Friday, June 22, 2018
Arduino based Random Gate generator--done-works
I have been working on a PCB for my various Arduino projects including the Random Gate Generator...part I is discussed in this post.
ABOUT THE BUILD: I have fab'd up a prototype of a Arduino PCB that tries to be flexible and audio oriented, with accommodations for 6 op amps, and places to jam D/A, jellybean logic and so on. I used it as a home for the random generator.
The idea is to not have to fab up a new board for every Arduino project; most seem to be just Arduinos, DACs, and buffer op amps?
Anyway here's what I came up with:
The breadboard prototype is seen on top with working random gate.
I am starting to copy all the parts to the PCB. Power supply (PAIA!) (+/- 15V) is in the bottom left.....
An hour or so later: Good news! It all works!!!! I have been having fun with this module, might build some more.
Arduino code can be downloaded at GitHub.
Schematic--note that after drawing this I added a reset switch that you'll see in the code. this is so if you change your mind about waiting 5 minutes or whatever for the next on or off you can reset all variables to zero and start again. To get that done, it's the standard 5V switch HIGH 10K resistor to ground LOW.

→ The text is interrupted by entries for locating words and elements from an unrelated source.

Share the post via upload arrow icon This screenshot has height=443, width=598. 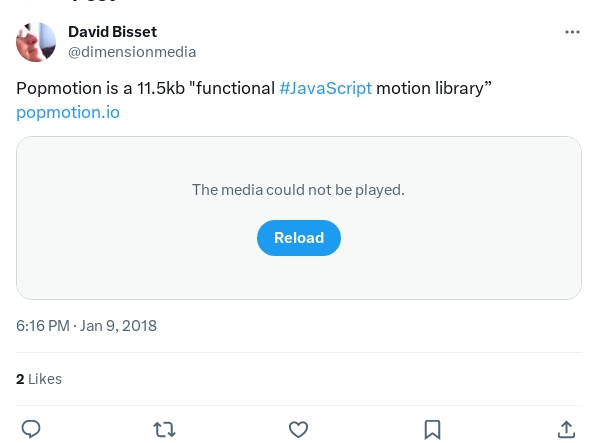(566, 429)
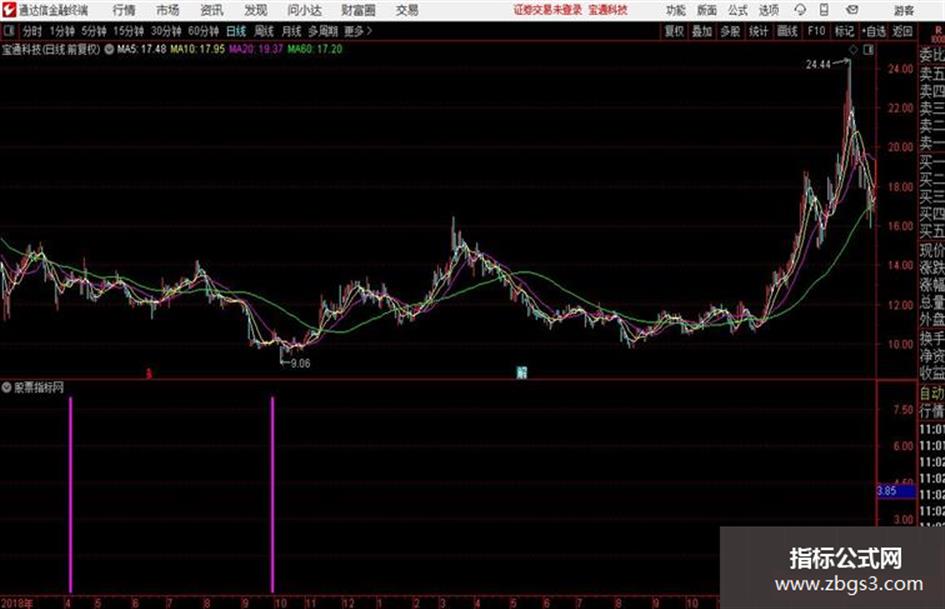Click the 解 marker below the price chart
Image resolution: width=945 pixels, height=609 pixels.
tap(521, 373)
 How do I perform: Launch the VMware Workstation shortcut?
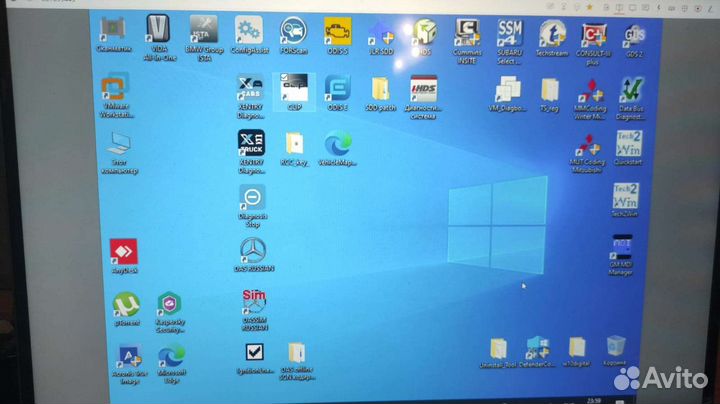click(118, 90)
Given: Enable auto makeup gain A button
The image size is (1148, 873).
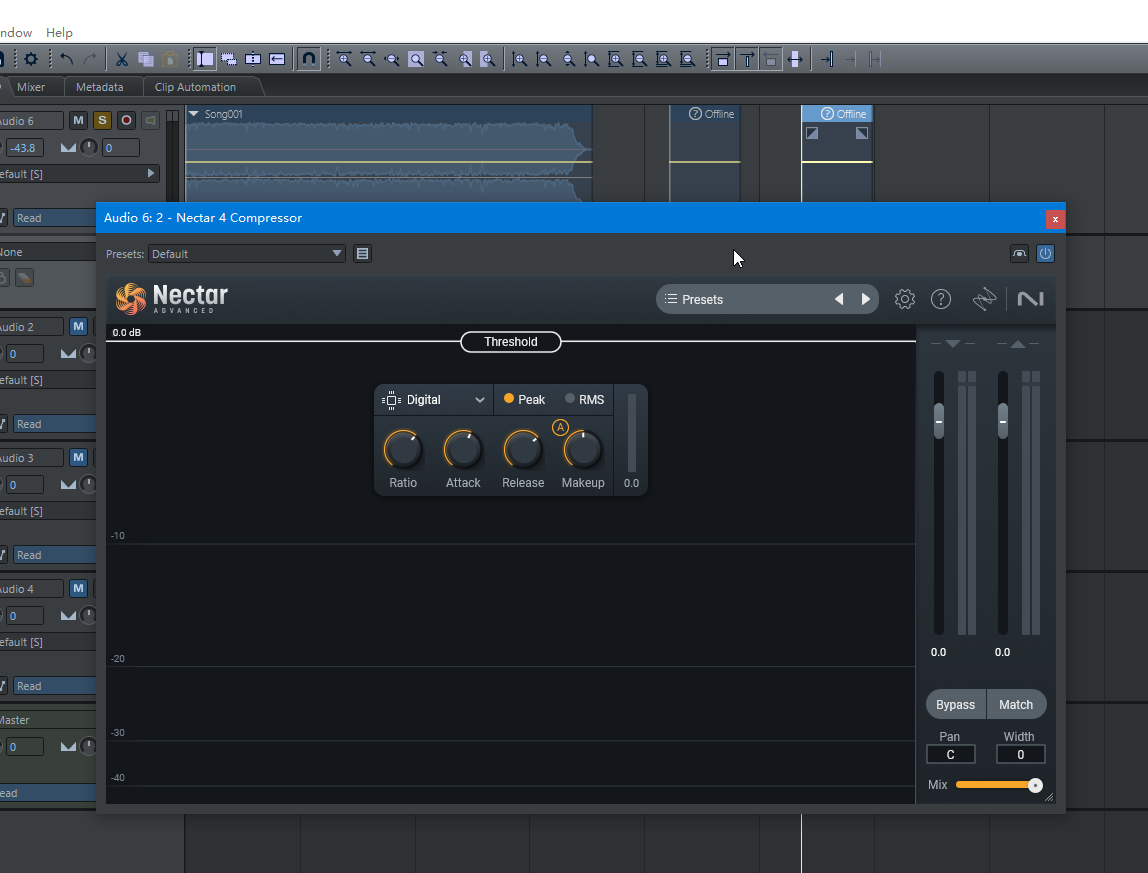Looking at the screenshot, I should point(560,428).
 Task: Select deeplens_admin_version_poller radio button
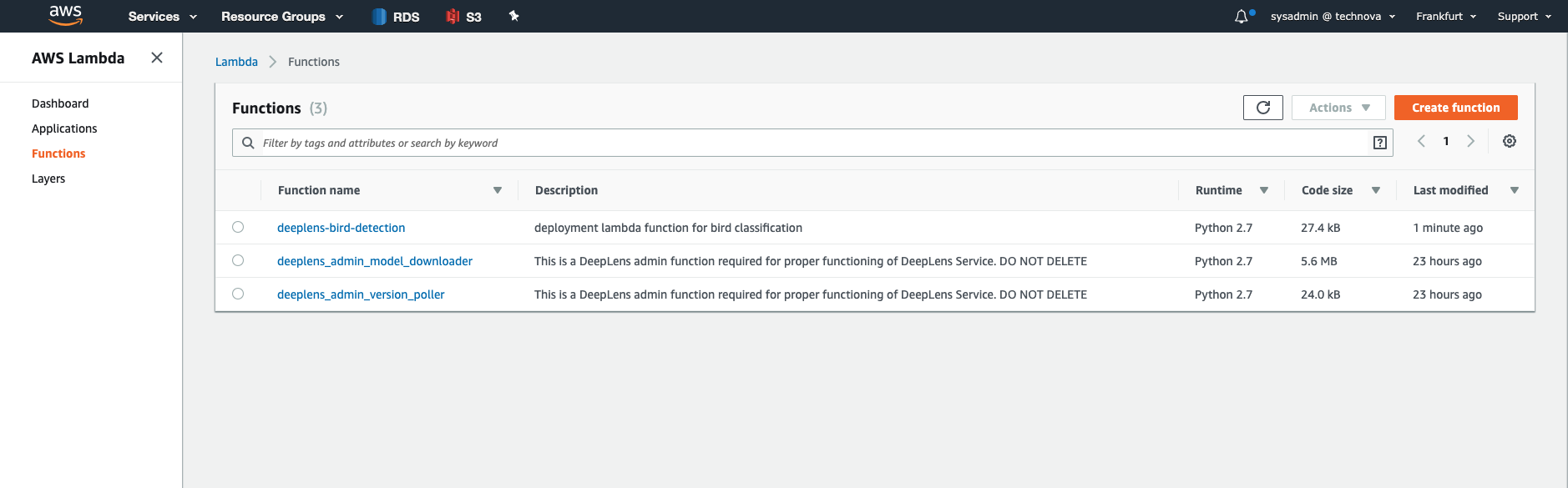(x=238, y=294)
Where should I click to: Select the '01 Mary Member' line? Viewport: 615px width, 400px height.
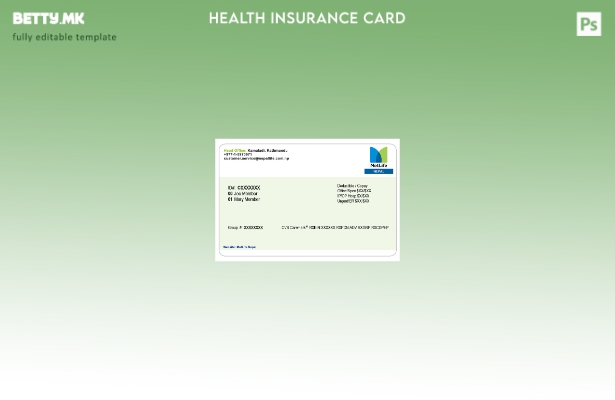point(244,199)
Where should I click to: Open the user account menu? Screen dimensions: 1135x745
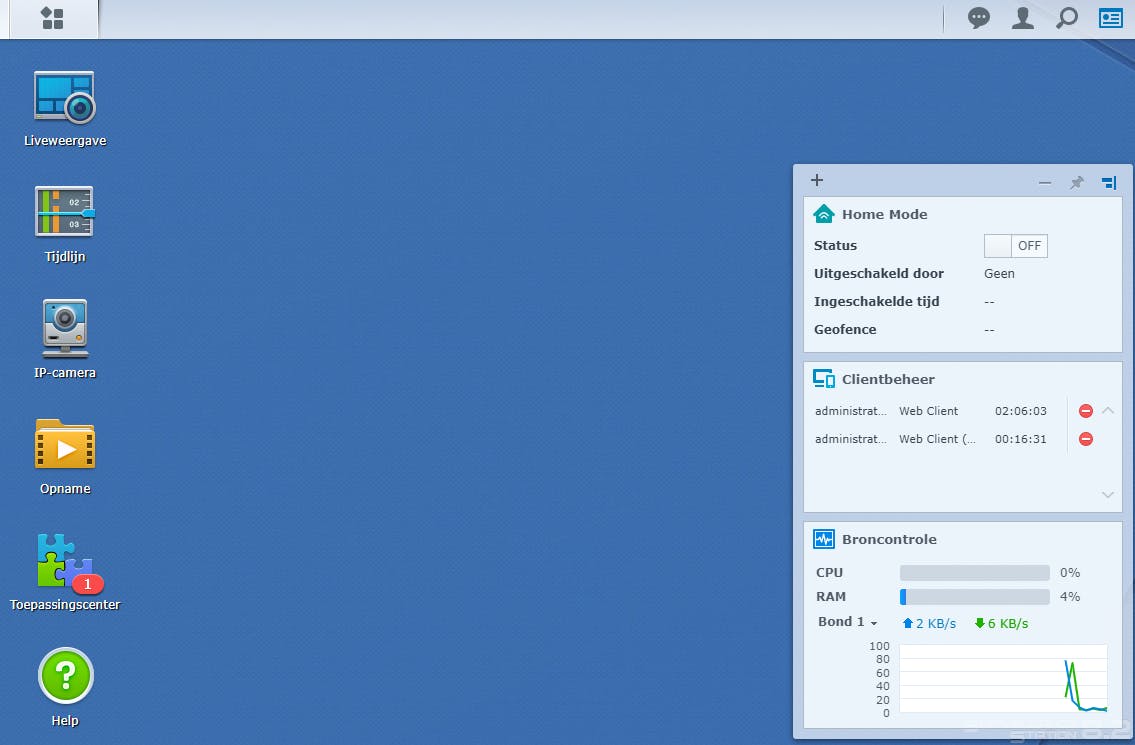tap(1022, 18)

Finished and working/populated PCB looks like this--last thing to do is create a front panel and wire in 3.5mm jacks but that's really easy:
I have put on my website the "nanofactory" PCB you see here yet--sorry to say, there are a few mistakes in the PCB--fixable, but if you take the trouble to get the gerber and have a board made, make sure to read up on the fixes. I have started to clean it the PCB design, and have already had a new set fab'd, but they are not tested; so I kludged around the issues for what you see here. Update: new fab is still not tested; I used the first nanofactory PCB, with fixed mistakes, for the Synth DVM that's now finished.
The best thing about this: if I want to change what the pots do, add features, change how slowly it can fire a gate etc. no need to rewire or add new parts--just go in and change the code. Also, there is plenty of I/O left over on the board, so if I want to add things (no idea what but I always think of something?) down the road that's pretty easy as well.
The most remarkable thing about all of this is how easy Arduino CV projects are to think up and do. Comparators--envelopes--LFOs--displays--and so on--super super easy. And inexpensive! I may never use a 555 timer again!
Last thing to do is make a front panel for this, which I will fab using PCBWAY in China. That's now done as well. The lazertran decal process didn't come out 100% clean, don't know why, but it's time to rack this puppy and move on.